= Data for this exercise =
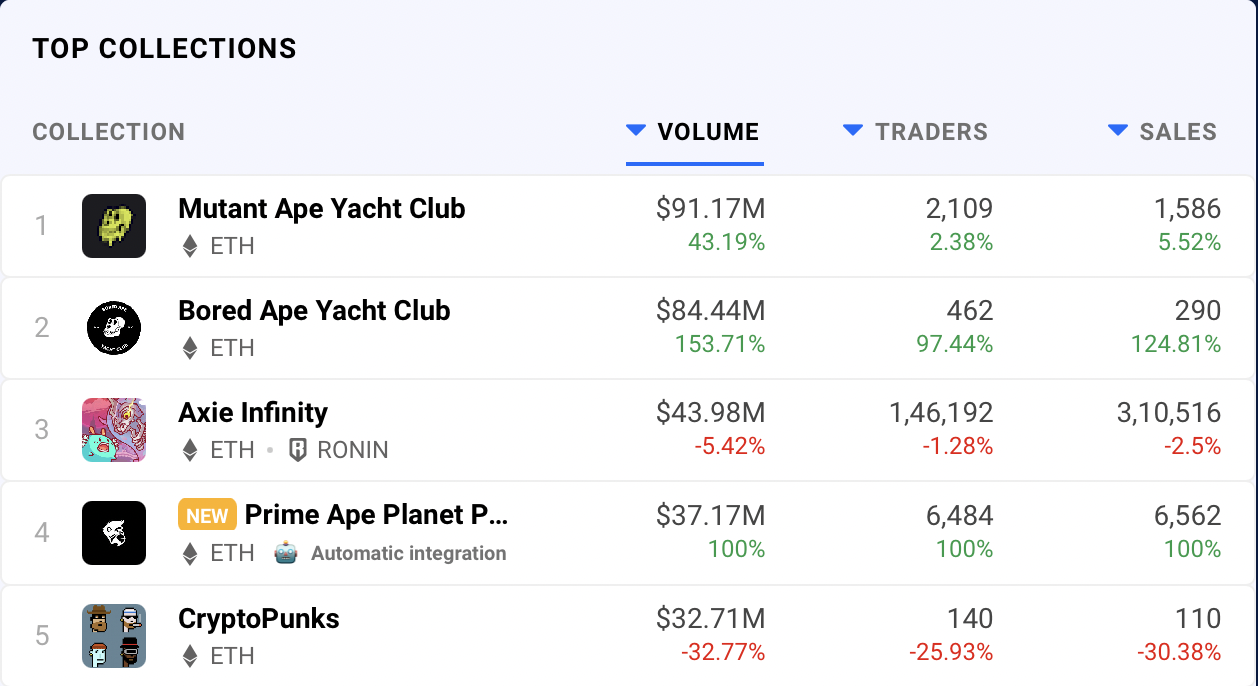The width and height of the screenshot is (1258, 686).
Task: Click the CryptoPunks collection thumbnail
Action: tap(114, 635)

==

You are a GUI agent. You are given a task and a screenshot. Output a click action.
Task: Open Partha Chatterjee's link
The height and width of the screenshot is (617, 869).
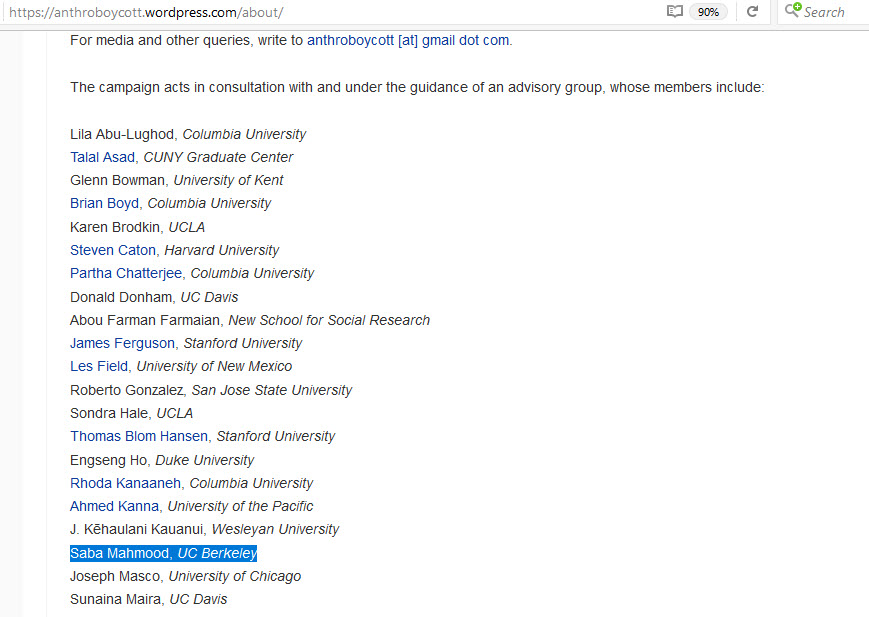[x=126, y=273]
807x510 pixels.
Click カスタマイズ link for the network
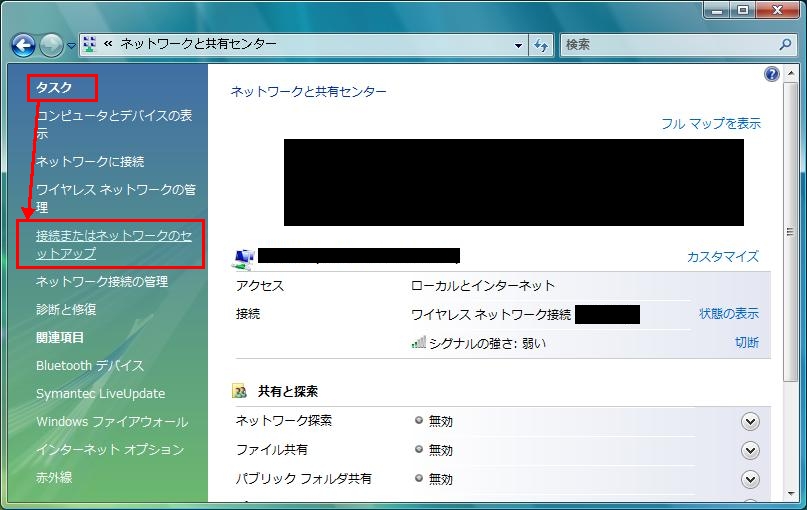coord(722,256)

= Required work =
Express the listing as a numbered list, beginning at the line that contains "The width and" and ending after the line that contains "Action: tap(114, 635)", with blank lines left out. Omit the pictures from the answer.

= Written solution =
1. The width and height of the screenshot is (1258, 686).
2. Task: Click the CryptoPunks collection thumbnail
3. Action: tap(114, 635)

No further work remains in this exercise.